Benedetto Gennari

(1633 - 1715)

Biografia

Nacque a Cento, presso Ferrara, dove fu battezzato il 19 ott. 1633. Figlio di Ercole e di Lucia Barbieri, sorella di Giovan Francesco, detto il Guercino, crebbe nella dimora bolognese dove le famiglie Barbieri e Gennari, lasciata Cento, si erano sistemate fra il 1643 e il 1644. Poté quindi usufruire, giovanissimo, degli insegnamenti e degli incitamenti a un serio impegno professionale dello zio Guercino (Mischiati), al cui maturo classicismo si ispirò, insieme con il fratello minore Cesare. Intorno alla metà degli anni Cinquanta, i giovani Gennari iniziarono una loro attività autonoma – e subito lo Scannelli testimoniava della loro “straordinaria riuscita” – a volte operando anche a due mani, circostanza cui risalgono secolari oscillazioni attributive.

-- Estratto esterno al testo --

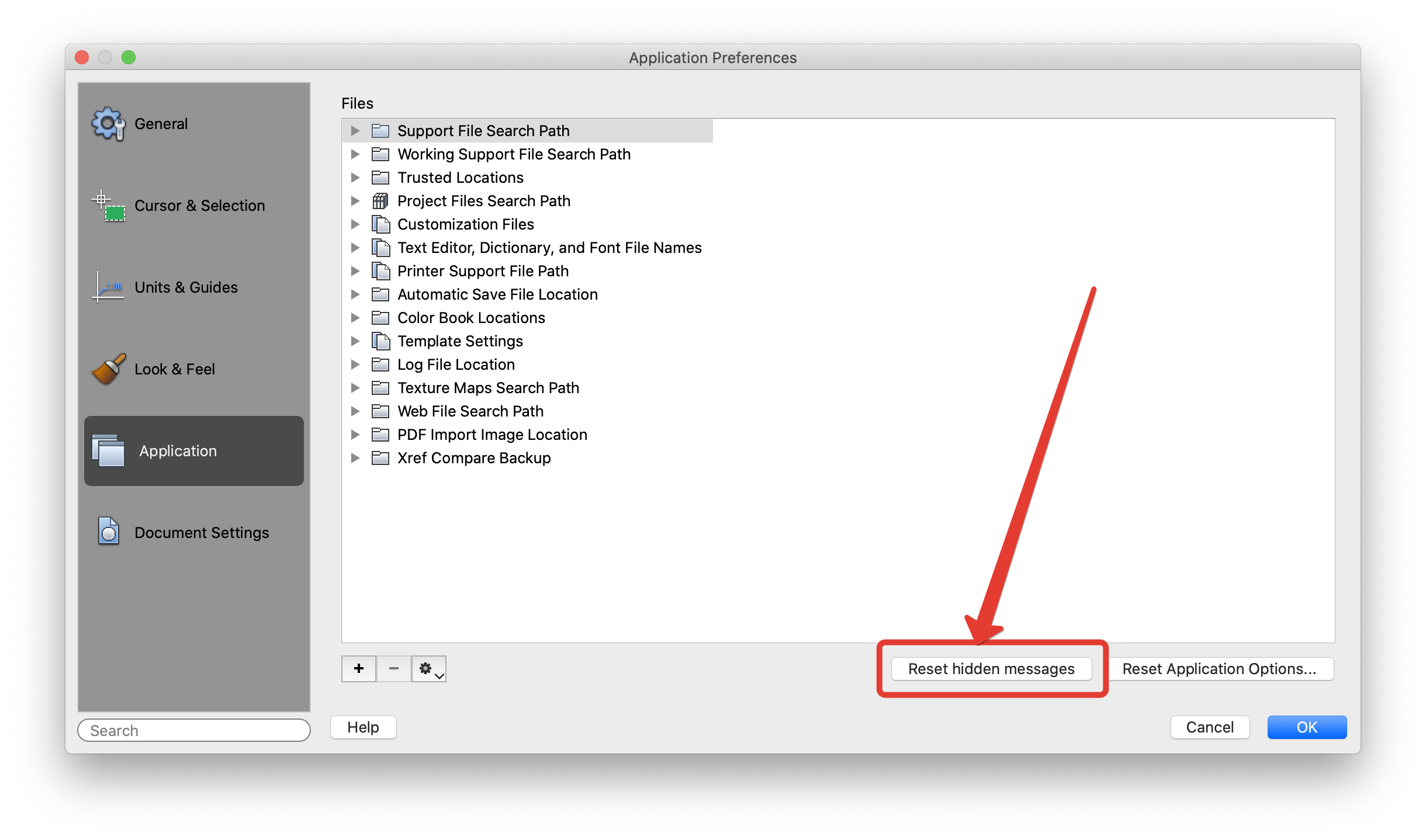
Task: Select the Look & Feel paintbrush icon
Action: click(108, 369)
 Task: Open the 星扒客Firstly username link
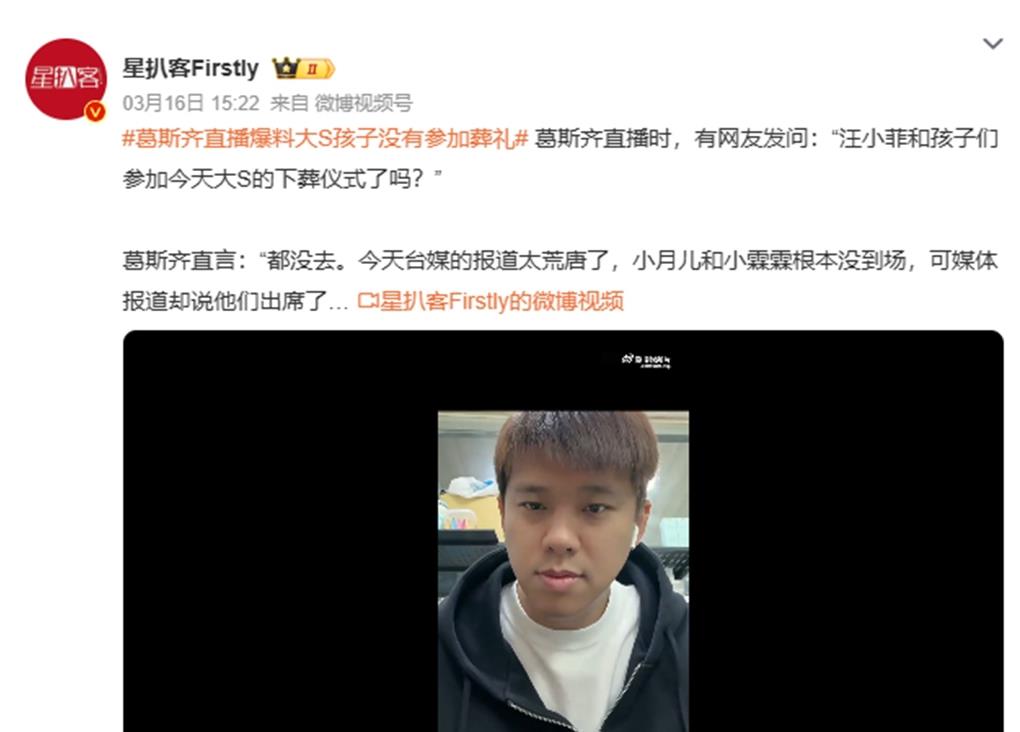191,68
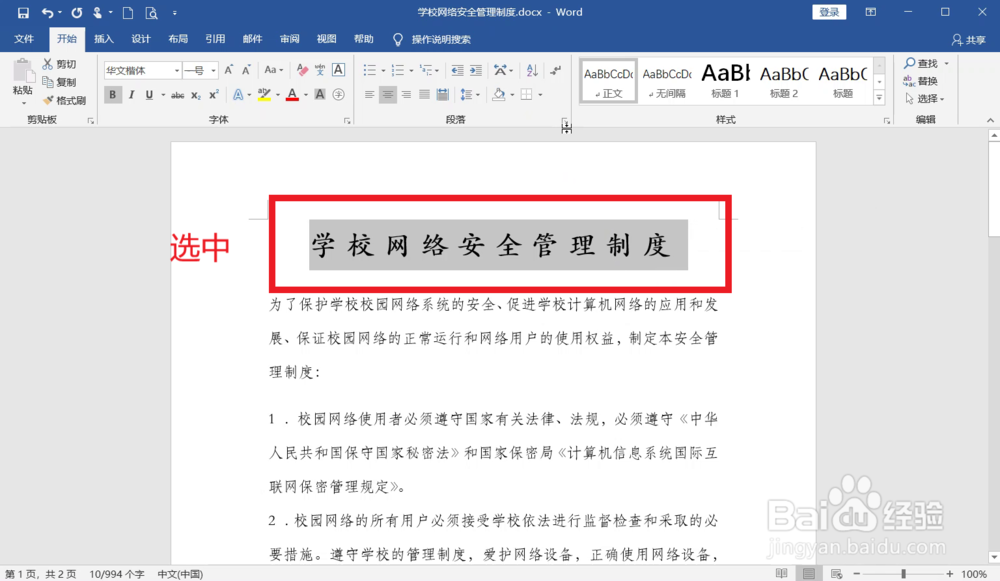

Studi recenti rivelano tuttavia una maggior consapevolezza delle loro distinte personalità: nell’ambito della comune educazione guercinesca, Cesare appare volto ad accogliere, nel suo ancora caldo e vitale naturalismo, i primi accenti barocchi della cultura bolognese, mentre il G. visualizza, con disegno più accademico e atmosfere più fredde, raffinati particolari di oggetti e costumi, rivolgendosi agli ultimi esiti dello zio Bartolomeo, e magari anche a quelli della contemporanea cultura fiorentina. Per ambedue, sebbene in modo diverso, contarono inoltre gli echi del naturalismo lombardo importato a Bologna da P.F. Cittadini, soprattutto per il genere del ritratto, nel quale i due giovani si specializzarono; infine, è stata avanzata l’ipotesi di un loro coinvolgimento, in particolare del G., anche nel genere della natura morta.

 

Ormai affermato e sospinto dalla fama dello zio, nella primavera del 1672 il G. iniziava un suo ventennale soggiorno Oltralpe. Da quel momento un gruppo di Memorie, sue e del nipote Giovanfrancesco Gennari, forniscono un catalogo pressoché completo della produzione dell’artista (Bagni, 1986).

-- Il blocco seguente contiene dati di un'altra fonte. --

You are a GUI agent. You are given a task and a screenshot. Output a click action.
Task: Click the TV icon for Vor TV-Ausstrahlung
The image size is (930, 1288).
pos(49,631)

Ad una sosta presso la corte francese, dove dipinse una quindicina di opere fra cui è noto solo il ritratto di Anna Maria Mancini duchessa di Bouillon (Londra, National Portrait Gallery), seguì, dall’autunno del 1674, un lungo servizio presso la corte inglese sia a Londra, sia, dal 1688 al 1692, a Saint-Germain-en-Laye, rifugio della famiglia reale dopo la rivoluzione.

Nella copiosa produzione di quegli anni (più di centosessanta opere, note per circa un quarto), piacevolmente decorativa per la grazia levigata delle immagini e per la vivace e lucida ricchezza dei panneggi, si innesta sul sottofondo emiliano l’influsso del sontuoso classicismo francese e della lusinghiera ritrattistica allora fiorente tra Francia e Inghilterra.